**ЗАДАНИЯ**
1. Ответьте по тексту о национальной ментальности на три вопроса, каждый ответ с новой строки с той же пометкой:
(a) Как ощущает себя человек, живущий по меркам национальной ментальности?
(b) От чего не освобождают человека параметры поведения и мышления, заданные национальной ментальностью?
(c) На что, согласно тексту, имеет право каждый этнос?
2. Продолжите текст о национальной ментальности, начав сразу после его последнего предложения.

**ТЕКСТ ДОКУМЕНТА**
--- --- ---

Человек, живя по меркам национальной ментальности, ощущает себя комфортно, психологически неуязвимо. Параметры поведения и мышления, заданные ему национальной ментальностью, конечно, не освобождают его от прав и обязанностей гражданина России. Человек лишь самокоррелирует свое поведение и мышление с всеобщим, с законом для всех, но внутренне, ментально, понимает и делает его своим по-своему. Каждый этнос имеет право на свою ментальность, на свою истину, на свое национальное лицо и психологию: лишь тогда он существует как субъект истории и культуры.

--- --- ---

**ФРАГМЕНТ ДАННЫХ**
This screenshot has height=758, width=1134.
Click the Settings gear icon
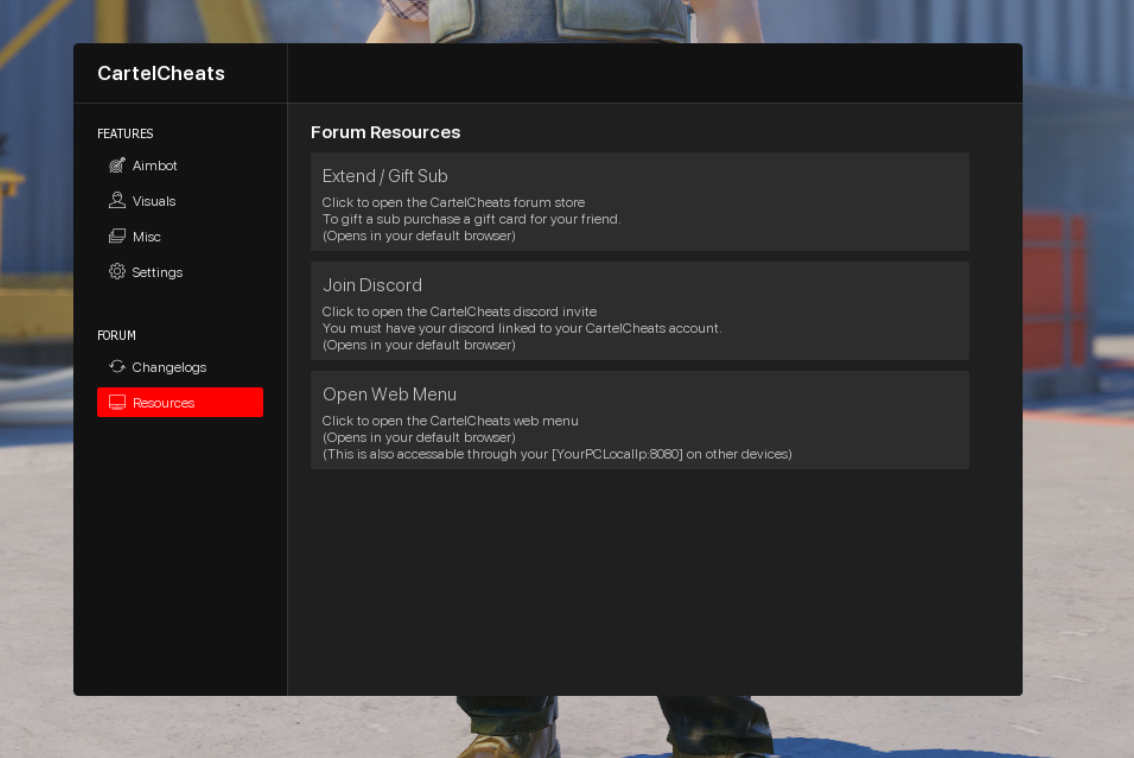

--- --- ---

**ОЖИДАЕМЫЕ ОТВЕТЫ**
1.
(a) Комфортно, психологически неуязвимо.
(b) От прав и обязанностей гражданина России.
(c) На свою ментальность, на свою истину, на свое национальное лицо и психологию.

2.
Ментальность - не предрассудки народа, а его сокровенное слово, его истина жизни, и с ней надо считаться как с частью культуры любого народа. Национальная психология, менталитет и поведение нации еще как-то воспринимаются политиками, но с ментальностью малочисленных этносов, их образом мыслей неособенно считаются, и это часто приводит к политическому тупику или к падению престижа, имиджа или даже к отставке политика. Знание, внешнее изучение чужого национального менталитета народа еще не дает знания ментальности этого народа. Чтобы понять чужую ментальность (сибиряка, африканца, мусульманина, японца; профессиональную: летчика, моряка, геолога и т.п.), в неё надо " войти". И отбросив все предрассудки, сделать своим внутренний мир тех, к кому пришел не изучать, а жить. Это больше, чем переменить веру; это - стать признанной частью этноса. Беда маргиналов в том, что они не всегда доходят до глубин, до понимания ментальностей двух представляемых им народов, они как бы зависают между народами, понимая их умственно, но не ведая их чувств, эмоций, настроений, традиций, т.е. их менталитета. Национальная ментальность внутренне структурирует и обосновывает национальный этноменталитет, поведение по клише традиций.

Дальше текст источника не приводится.